## INSTRUCTION
Count how many lines of the records contain the string "point" with case taken into account, and reply with only that number.

Records excerpted from a collection
------------------------------------

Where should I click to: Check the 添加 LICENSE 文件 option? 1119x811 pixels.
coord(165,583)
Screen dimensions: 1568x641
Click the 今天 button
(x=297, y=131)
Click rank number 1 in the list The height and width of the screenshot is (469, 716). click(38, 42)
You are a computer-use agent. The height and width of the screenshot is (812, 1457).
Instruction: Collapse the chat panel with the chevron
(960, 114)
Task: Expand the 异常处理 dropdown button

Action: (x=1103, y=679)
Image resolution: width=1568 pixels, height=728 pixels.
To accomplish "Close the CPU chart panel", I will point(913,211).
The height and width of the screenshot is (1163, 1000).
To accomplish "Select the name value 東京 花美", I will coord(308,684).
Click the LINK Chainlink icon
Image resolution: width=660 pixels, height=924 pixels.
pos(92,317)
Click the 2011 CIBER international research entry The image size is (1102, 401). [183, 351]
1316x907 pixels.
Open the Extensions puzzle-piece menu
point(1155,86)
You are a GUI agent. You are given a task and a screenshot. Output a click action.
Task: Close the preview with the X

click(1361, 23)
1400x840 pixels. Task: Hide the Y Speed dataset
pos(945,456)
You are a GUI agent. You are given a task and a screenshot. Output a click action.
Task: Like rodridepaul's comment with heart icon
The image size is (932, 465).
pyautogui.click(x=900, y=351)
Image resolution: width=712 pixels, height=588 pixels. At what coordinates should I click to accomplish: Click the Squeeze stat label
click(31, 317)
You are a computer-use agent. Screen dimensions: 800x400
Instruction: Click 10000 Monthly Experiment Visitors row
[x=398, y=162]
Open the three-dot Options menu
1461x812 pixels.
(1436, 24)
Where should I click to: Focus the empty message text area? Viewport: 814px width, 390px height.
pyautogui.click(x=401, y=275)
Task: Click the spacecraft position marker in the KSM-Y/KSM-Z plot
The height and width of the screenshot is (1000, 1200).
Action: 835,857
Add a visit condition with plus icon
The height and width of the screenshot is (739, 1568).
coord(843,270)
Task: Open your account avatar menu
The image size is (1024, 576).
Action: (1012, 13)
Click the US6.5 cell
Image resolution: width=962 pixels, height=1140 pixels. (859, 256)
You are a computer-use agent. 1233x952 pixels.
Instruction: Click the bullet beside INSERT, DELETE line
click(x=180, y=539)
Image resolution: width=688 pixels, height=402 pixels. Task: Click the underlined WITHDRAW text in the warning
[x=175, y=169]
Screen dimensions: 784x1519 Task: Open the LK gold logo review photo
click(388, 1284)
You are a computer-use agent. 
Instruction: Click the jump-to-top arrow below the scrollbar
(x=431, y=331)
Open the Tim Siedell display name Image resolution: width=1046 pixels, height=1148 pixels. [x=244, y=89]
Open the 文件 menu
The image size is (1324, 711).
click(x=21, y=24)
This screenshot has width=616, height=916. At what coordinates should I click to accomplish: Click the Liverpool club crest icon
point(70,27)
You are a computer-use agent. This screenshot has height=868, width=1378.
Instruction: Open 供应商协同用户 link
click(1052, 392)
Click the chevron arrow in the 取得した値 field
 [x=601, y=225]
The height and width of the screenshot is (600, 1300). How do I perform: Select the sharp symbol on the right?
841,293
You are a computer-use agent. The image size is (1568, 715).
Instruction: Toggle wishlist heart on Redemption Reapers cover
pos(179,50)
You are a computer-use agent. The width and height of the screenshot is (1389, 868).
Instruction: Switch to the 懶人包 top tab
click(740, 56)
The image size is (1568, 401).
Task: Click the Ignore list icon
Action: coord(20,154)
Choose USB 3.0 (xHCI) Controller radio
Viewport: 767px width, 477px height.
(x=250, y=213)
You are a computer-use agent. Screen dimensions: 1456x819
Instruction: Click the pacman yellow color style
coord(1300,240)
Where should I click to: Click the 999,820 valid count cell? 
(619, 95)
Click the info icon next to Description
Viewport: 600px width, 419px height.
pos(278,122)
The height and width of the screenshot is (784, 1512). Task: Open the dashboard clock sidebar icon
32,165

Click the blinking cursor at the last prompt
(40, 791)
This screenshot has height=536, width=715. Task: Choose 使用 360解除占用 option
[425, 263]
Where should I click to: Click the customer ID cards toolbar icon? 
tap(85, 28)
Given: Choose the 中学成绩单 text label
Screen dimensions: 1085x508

------------------------------------

## WRITTEN ANSWER
3